As part of the new measures, air and sea carriers will be required to carry out pre-boarding checks for compliance, supplemented by Border Management Unit and Garda National Immigration Bureau spot-checks on arrivals at ports and airports.
Anyone who does not have a Digital Covid Certificate (DCC) based on vaccination or recovery will continue to be required to take a pre-departure PCR test.
Following the announcement of the rules by the Government, Ryanair issued a statement on Tuesday evening (30 November) slamming the measures as "nonsense", stating they had been imposed without consultation with the airlines.
It also said they were issued "without any explanation as to how this gobbledygook is to be monitored or controlled either by the airlines or Irish Border Control".
The statement included comments from Ryanair's CEO Michael O'Leary, who questioned numerous elements of the air travel policy.
“When EU passengers have, for the last six months, been travelling safely with the benefit of the EU DCCs or negative PCRs, what medical or health benefit is to be derived by asking these passengers to now produce negative antigen tests, when both NPHET and the CMO have been opposed to antigen tests for 18 months?" he asked.
"We note that neither the CMO nor the Government have defined what a 'professionally done' antigen test means or looks like.
"How are airlines or Border Control staff supposed to understand what a professionally done antigen test is, or looks like, when neither the CMO nor the Government have even defined it?"
O'Leary said that, as an island on the periphery of Europe, Ireland needs "simple, but effective health measures" for international travel.
"Today’s gobbledygook from NPHET/Government is the opposite of that," he added.
"We now have different rules for vax passengers travelling here from Europe, who now have to produce an undefined negative antigen test, or better still, they can fly into Belfast, and travel across the border without any vaccine or antigen test whatsoever."
O'Leary also called the air travel policy "confusing", claiming that the regulations requiring "unexplained" professionally done antigen tests provide "no additional medical or health benefit" at a time when over 90% of Ireland’s adults are fully vaccinated.

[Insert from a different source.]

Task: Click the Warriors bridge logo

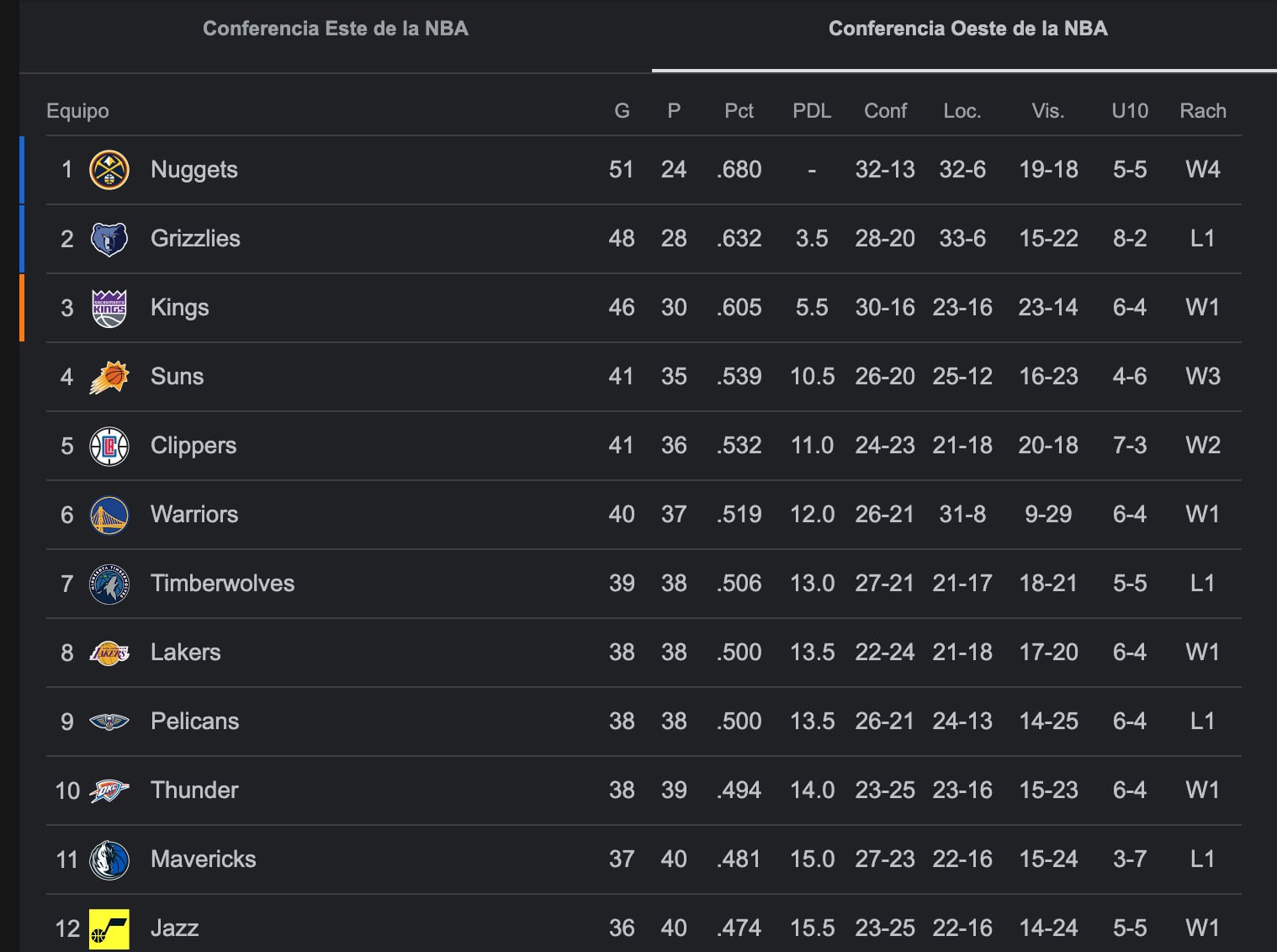Action: 109,515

He said Ryanair was calling on the Government to scrap the rules and return to a "simple and readily understood system" protecting the free movement of EU citizens, subject only to the production of an EU DCC or a negative PCR test.

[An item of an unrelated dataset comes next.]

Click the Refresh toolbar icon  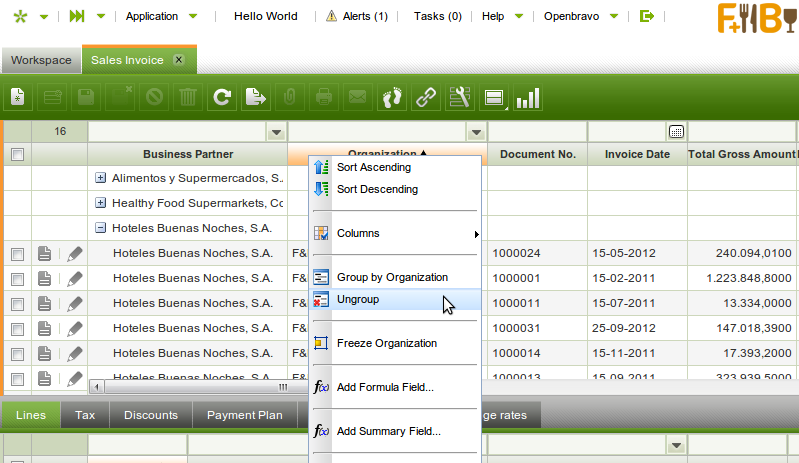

The Government stated the new travel measures will apply for a minimum period of two weeks and will be kept under review with a view to remove them as soon as possible after that period depending on the overall epidemiological situation.
The change comes amid concerns regarding the Omicron variant which was first detected in South Africa last week.
In a statement outlining the new Covid-19 measures, the Government described Ireland's situation with the virus as "uncertain" amid high incidence of disease and with the potential impact of the new variant.